> **EXERCISE DATA**:
+ + + + + + +

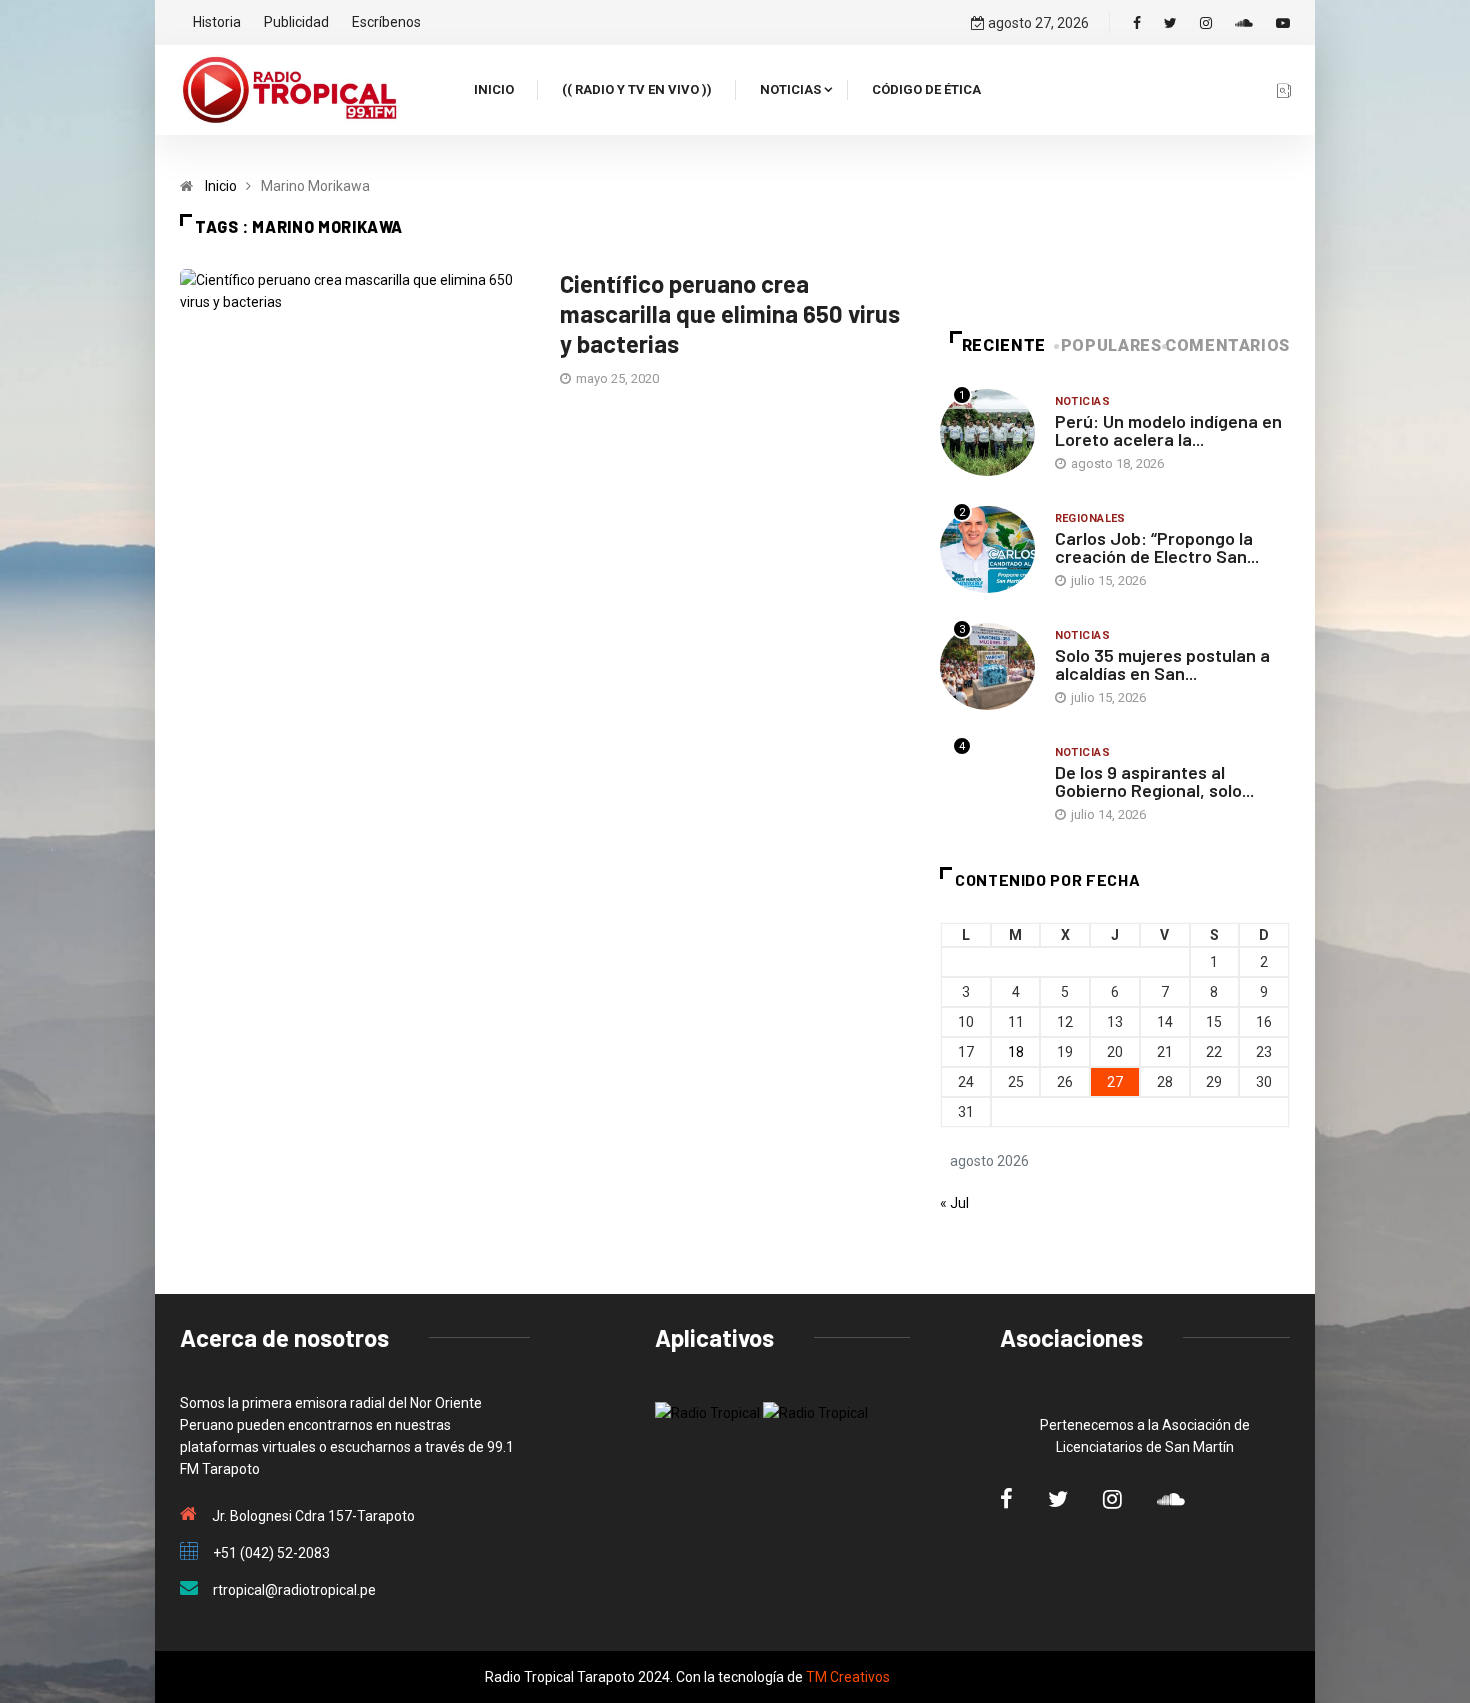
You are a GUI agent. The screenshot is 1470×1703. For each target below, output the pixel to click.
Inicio (494, 89)
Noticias (790, 89)
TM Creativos (848, 1677)
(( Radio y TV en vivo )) (637, 89)
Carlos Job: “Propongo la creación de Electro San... (1157, 547)
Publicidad (296, 22)
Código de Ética (926, 89)
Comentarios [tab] (1227, 345)
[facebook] (1137, 23)
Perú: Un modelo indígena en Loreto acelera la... (1168, 430)
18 (1016, 1052)
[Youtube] (1283, 23)
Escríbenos (386, 22)
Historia (217, 22)
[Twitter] (1170, 23)
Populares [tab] (1111, 345)
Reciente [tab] (1004, 345)
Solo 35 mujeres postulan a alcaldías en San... (1162, 664)
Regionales (1090, 518)
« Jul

+ + + + + + +

> **WHAT THIS TASK INVOLVES**: Answer with an exact copy of the lines from the one containing "[Twitter] (1170, 23)" through the end of the entries above, leaving out everything before.

> **REPLY TO THE TASK**:
[Twitter] (1170, 23)
Populares [tab] (1111, 345)
Reciente [tab] (1004, 345)
Solo 35 mujeres postulan a alcaldías en San... (1162, 664)
Regionales (1090, 518)
« Jul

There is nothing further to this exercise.